*Exercise requirements*
Print the line that has "The width and height of the screenshot is (1568, 739)." in it, then every remaining line of the data, exactly and without anything extra.

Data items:
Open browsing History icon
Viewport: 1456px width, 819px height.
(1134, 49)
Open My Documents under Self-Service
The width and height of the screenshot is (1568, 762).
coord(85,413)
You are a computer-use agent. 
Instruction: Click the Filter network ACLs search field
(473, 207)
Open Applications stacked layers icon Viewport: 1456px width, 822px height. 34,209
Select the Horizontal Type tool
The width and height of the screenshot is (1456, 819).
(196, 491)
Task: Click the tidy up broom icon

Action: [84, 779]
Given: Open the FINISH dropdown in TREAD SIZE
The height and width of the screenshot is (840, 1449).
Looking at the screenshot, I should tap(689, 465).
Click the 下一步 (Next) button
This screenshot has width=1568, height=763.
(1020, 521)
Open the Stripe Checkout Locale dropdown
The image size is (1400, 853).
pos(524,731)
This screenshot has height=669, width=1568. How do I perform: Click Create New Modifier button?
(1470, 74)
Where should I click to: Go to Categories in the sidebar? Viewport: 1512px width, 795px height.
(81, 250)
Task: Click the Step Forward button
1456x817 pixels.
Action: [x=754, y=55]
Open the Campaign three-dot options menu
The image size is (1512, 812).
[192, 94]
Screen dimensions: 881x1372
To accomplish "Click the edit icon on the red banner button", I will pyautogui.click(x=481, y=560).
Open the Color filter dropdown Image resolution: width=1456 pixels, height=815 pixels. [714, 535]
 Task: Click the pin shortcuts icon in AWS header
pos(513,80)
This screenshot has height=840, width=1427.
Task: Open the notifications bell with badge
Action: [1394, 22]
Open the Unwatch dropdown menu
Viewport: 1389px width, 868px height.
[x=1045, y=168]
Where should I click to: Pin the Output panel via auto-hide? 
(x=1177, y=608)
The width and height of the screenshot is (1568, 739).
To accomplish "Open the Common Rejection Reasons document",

*Answer box*
The width and height of the screenshot is (1568, 739).
To accomplish "Open the Common Rejection Reasons document",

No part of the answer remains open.